We took their concerns to the Penn Hills manager, Scott Andrejchak, who says the city has been open about sewage bills, even hosting a town hall meeting over the summer. He says the current rates reflect a $64 million upgrade ordered by the federal government 20 years ago after raw sewage was found flowing into the river.
"There was a criminal consent decree enacted against Penn Hills and Penn Hills years ago had to go out and borrow a lot of money on to fix the system," said Andrejchak. "So, part of what pays for the system now is actually paying the service on that."

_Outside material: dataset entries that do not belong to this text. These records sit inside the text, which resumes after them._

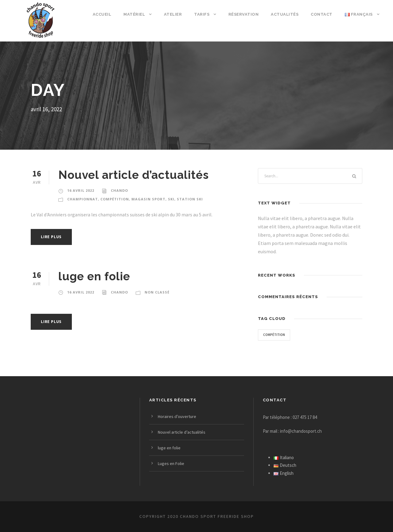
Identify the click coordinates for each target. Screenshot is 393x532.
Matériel (137, 14)
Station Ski (183, 199)
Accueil (105, 14)
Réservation (246, 14)
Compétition (111, 199)
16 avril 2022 (80, 191)
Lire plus (52, 237)
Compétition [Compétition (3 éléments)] (275, 335)
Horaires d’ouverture (177, 416)
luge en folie (93, 276)
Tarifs (204, 14)
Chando (119, 191)
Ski (165, 199)
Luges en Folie (172, 463)
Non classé (157, 292)
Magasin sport (143, 199)
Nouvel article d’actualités (133, 175)
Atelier (176, 14)
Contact (322, 14)
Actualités (286, 14)
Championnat (81, 199)
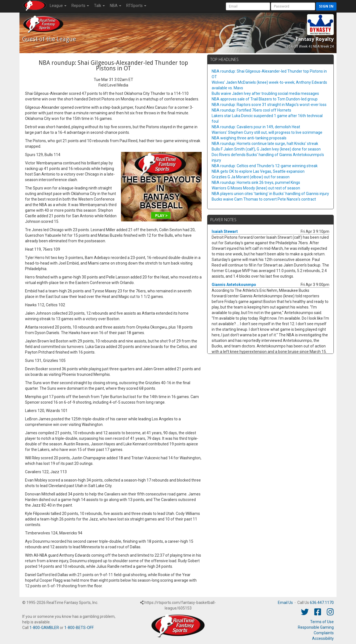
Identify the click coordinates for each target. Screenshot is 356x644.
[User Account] (248, 6)
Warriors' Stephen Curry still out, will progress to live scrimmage (267, 132)
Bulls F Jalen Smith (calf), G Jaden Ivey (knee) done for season (266, 149)
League (58, 6)
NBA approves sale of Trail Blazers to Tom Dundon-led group (264, 99)
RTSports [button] (136, 6)
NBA (115, 6)
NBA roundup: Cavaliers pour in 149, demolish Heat (256, 127)
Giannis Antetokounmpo (234, 285)
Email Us (285, 603)
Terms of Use (322, 622)
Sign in (326, 6)
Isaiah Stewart (225, 231)
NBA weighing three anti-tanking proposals (249, 138)
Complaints (324, 633)
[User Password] (293, 6)
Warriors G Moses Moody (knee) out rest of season (256, 188)
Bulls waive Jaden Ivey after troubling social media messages (265, 93)
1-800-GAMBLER (44, 628)
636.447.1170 (322, 603)
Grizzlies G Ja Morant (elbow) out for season (251, 177)
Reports (80, 6)
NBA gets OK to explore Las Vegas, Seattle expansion (258, 171)
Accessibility (323, 638)
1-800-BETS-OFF (79, 628)
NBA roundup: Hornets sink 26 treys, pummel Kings (256, 182)
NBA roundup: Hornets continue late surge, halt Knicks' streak (265, 144)
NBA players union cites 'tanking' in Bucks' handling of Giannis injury (270, 194)
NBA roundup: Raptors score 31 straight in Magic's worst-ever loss (269, 105)
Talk (99, 6)
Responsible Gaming (316, 627)
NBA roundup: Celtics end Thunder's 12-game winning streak (264, 166)
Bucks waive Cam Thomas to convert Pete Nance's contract (264, 199)
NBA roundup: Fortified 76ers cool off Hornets (251, 110)
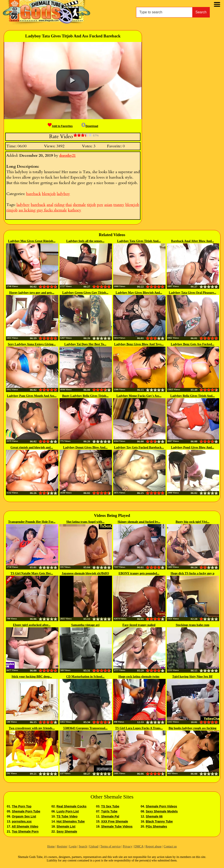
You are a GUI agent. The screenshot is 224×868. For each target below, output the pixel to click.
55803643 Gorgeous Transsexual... (85, 728)
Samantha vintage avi (85, 625)
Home (51, 846)
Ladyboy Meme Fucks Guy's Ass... (139, 396)
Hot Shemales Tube (71, 822)
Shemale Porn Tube (26, 811)
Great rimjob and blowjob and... (32, 447)
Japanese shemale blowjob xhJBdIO (85, 574)
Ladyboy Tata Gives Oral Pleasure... (193, 292)
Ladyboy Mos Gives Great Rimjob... (32, 241)
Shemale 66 (154, 816)
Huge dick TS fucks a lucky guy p (192, 574)
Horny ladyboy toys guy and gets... (32, 292)
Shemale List (66, 827)
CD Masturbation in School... (85, 677)
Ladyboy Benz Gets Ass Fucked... (192, 344)
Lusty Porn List (67, 811)
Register (62, 846)
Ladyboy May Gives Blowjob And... (139, 292)
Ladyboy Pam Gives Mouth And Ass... (31, 396)
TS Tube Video (67, 816)
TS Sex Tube (110, 806)
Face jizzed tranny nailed (139, 625)
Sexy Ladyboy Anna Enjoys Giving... (32, 344)
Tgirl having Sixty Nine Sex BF (192, 677)
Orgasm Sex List (24, 816)
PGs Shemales (156, 827)
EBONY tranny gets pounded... (139, 574)
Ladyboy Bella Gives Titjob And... (193, 396)
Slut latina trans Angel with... (85, 522)
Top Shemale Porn (25, 831)
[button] (73, 80)
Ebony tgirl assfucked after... (31, 625)
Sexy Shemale (66, 831)
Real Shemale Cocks (71, 806)
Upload (94, 846)
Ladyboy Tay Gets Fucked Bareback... (139, 447)
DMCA (139, 846)
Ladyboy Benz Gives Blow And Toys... (139, 344)
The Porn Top (22, 806)
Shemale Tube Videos (117, 827)
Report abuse (153, 846)
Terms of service (111, 846)
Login (73, 846)
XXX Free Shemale (114, 822)
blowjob (49, 194)
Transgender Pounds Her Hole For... (32, 522)
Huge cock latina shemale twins (139, 677)
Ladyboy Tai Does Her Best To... (85, 344)
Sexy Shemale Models (162, 811)
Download (89, 126)
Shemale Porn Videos (161, 806)
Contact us (170, 846)
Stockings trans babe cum (193, 625)
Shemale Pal (110, 816)
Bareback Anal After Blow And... (192, 241)
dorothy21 (67, 156)
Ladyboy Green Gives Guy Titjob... (85, 292)
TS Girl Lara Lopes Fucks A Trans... (139, 728)
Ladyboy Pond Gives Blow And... (192, 447)
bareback (33, 194)
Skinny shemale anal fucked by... (139, 522)
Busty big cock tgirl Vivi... (193, 522)
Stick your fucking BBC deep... (32, 677)
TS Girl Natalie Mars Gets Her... (32, 574)
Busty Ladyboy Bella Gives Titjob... (85, 396)
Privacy (128, 846)
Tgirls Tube (109, 811)
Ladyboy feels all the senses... (85, 241)
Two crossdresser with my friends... (32, 728)
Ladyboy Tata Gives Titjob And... (139, 241)
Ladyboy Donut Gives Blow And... (85, 447)
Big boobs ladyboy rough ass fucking (193, 728)
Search (201, 12)
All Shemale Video (25, 827)
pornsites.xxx (22, 822)
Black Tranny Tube (159, 822)
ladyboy (63, 194)
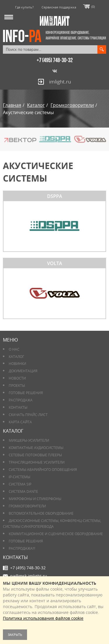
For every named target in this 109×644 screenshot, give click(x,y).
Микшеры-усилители (29, 440)
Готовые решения (26, 393)
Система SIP (20, 484)
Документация (23, 371)
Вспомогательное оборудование (41, 513)
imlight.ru (60, 81)
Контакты (18, 407)
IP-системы (19, 477)
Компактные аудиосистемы (36, 448)
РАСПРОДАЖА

But from 2011 to 2020, the cost will nearly double from $10.99 per 1,000 gallons to $20.04. All of the yearly increases except for one are directly related to hikes from the Allegheny County Sanitary Authority, which treats the majority of Penn Hills' sewage.
According to data obtained by Target 11, Penn Hills only raised rates from 2016 to 2017 by 3.54 cents. But residents also pay a $30 service fee every three months for capital improvements. Andrejchak says it was recently reduced to $25, but residents will see a 67-cent increase from ALCOSAN. Those rates are the same across the county.
"We're not raising the rates. The rates are going up because ALCOSAN rates are going up," said Andrejchak.
Despite the explanations, Boyd and other residents still have a lot of lingering questions about their bills.
"It was 25 years ago or more when they said, 'OK, your water bill is going up because we were accidentally dumping sewage into the river,'" said Boyd. "And here we are 25 to 35 years later, and our bills are still going up."